◆ Task:
Give every line of the records exactly, please, from the first up to and including the one containing "This screenshot has width=1444, height=840.".

————

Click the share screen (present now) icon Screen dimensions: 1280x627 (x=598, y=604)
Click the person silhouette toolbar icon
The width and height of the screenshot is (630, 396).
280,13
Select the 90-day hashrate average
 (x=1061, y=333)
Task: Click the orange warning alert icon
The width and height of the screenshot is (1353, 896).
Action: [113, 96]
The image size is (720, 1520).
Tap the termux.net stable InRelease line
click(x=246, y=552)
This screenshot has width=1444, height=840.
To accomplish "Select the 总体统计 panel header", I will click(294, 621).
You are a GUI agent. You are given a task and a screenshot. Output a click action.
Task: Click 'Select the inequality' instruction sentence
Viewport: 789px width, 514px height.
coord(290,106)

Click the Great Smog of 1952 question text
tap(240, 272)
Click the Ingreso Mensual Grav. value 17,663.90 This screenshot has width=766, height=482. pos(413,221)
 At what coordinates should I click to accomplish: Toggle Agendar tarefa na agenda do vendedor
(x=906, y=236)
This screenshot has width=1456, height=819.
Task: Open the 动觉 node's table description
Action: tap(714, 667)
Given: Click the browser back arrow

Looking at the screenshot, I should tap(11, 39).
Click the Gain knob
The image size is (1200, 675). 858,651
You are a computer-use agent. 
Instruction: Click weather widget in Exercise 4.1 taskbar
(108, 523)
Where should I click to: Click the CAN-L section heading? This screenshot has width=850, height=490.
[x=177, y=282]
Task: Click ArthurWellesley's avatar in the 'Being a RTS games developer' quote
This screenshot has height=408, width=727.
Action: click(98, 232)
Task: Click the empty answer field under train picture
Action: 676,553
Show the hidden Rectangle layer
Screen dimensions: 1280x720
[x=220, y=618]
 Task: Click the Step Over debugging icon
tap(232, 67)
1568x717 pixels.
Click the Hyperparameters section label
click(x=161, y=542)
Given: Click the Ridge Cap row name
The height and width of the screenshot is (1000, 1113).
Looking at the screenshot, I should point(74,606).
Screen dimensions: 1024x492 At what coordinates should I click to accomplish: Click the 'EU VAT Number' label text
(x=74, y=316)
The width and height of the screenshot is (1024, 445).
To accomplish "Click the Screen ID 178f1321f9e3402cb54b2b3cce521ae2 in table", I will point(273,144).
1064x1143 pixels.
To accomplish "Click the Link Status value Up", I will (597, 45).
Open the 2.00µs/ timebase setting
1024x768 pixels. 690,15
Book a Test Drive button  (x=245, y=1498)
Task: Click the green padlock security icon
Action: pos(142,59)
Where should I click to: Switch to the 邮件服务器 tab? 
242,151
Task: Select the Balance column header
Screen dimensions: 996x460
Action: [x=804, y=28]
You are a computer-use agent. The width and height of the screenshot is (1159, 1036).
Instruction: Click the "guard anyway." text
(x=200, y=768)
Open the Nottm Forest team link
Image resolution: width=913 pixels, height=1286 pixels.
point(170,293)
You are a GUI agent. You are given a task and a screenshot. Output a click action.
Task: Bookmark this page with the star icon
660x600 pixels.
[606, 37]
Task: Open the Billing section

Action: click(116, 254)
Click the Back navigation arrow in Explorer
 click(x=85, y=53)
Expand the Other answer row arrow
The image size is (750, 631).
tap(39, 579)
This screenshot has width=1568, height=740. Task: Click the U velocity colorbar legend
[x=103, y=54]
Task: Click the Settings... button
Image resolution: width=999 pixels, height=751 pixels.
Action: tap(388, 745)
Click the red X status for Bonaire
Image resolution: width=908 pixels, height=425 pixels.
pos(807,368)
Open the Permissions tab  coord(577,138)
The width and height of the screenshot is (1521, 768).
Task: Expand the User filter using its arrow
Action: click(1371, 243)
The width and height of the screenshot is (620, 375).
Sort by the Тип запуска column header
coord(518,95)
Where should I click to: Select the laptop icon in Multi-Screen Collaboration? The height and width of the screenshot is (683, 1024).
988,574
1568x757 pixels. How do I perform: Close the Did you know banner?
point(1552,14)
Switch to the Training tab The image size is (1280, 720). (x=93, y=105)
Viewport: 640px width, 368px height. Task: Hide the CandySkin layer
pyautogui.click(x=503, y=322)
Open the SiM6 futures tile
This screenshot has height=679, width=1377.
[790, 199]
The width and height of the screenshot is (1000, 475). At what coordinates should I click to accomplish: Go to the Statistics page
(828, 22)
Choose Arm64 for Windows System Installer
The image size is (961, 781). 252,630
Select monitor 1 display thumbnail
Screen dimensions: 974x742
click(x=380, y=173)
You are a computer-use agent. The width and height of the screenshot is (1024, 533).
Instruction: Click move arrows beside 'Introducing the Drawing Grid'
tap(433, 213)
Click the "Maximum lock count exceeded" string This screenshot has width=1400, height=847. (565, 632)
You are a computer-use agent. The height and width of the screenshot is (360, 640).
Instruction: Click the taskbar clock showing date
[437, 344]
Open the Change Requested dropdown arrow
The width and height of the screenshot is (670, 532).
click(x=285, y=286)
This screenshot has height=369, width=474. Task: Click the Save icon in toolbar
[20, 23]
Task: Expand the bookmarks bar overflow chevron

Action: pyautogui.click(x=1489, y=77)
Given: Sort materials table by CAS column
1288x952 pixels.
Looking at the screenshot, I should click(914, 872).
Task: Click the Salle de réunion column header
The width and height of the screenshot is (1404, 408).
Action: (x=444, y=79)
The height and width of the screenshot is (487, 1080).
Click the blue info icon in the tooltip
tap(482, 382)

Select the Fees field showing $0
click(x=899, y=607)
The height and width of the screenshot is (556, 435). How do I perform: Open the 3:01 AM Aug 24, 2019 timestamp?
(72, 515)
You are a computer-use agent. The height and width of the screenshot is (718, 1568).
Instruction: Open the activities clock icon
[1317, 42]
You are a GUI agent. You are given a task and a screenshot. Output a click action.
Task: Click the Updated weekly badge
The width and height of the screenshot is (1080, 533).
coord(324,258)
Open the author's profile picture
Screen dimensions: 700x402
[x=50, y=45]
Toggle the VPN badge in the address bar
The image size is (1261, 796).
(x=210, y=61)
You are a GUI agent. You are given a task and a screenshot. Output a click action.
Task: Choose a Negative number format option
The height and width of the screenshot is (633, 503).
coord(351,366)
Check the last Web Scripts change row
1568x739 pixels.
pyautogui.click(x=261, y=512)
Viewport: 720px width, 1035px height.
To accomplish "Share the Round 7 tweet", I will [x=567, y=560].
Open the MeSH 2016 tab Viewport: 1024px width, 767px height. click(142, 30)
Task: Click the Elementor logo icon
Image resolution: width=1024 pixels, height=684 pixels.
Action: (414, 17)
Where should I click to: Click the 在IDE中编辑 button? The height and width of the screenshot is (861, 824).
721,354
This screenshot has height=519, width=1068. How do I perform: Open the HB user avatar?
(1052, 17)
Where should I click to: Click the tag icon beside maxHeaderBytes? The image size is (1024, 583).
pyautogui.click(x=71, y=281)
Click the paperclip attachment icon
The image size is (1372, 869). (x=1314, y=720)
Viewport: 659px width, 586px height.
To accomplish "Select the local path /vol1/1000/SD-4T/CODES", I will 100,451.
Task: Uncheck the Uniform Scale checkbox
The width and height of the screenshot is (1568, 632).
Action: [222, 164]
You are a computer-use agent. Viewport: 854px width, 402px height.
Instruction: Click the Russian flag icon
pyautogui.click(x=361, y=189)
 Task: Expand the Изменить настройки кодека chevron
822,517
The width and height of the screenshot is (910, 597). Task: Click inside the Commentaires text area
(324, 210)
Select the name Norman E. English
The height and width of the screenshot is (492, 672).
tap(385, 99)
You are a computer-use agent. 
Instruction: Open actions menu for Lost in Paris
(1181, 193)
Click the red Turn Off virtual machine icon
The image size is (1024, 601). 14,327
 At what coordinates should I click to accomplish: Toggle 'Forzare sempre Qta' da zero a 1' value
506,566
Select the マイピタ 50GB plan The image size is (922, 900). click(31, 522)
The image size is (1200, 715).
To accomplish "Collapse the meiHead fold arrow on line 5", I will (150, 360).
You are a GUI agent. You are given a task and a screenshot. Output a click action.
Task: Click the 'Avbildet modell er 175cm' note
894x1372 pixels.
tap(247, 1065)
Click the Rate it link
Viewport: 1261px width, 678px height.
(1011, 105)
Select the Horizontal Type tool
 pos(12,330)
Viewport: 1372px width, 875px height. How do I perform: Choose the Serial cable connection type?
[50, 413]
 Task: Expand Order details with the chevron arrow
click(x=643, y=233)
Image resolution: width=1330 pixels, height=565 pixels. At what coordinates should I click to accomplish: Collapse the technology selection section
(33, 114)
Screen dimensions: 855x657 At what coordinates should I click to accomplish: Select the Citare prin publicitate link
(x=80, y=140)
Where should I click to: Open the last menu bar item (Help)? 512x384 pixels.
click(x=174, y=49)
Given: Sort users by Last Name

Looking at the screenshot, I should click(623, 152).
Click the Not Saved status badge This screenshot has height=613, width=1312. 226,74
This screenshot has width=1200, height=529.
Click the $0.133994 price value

————

◆ Exercise answer:
Click the share screen (present now) icon Screen dimensions: 1280x627 (x=598, y=604)
Click the person silhouette toolbar icon
The width and height of the screenshot is (630, 396).
280,13
Select the 90-day hashrate average
 (x=1061, y=333)
Task: Click the orange warning alert icon
The width and height of the screenshot is (1353, 896).
Action: [113, 96]
The image size is (720, 1520).
Tap the termux.net stable InRelease line
click(x=246, y=552)
This screenshot has width=1444, height=840.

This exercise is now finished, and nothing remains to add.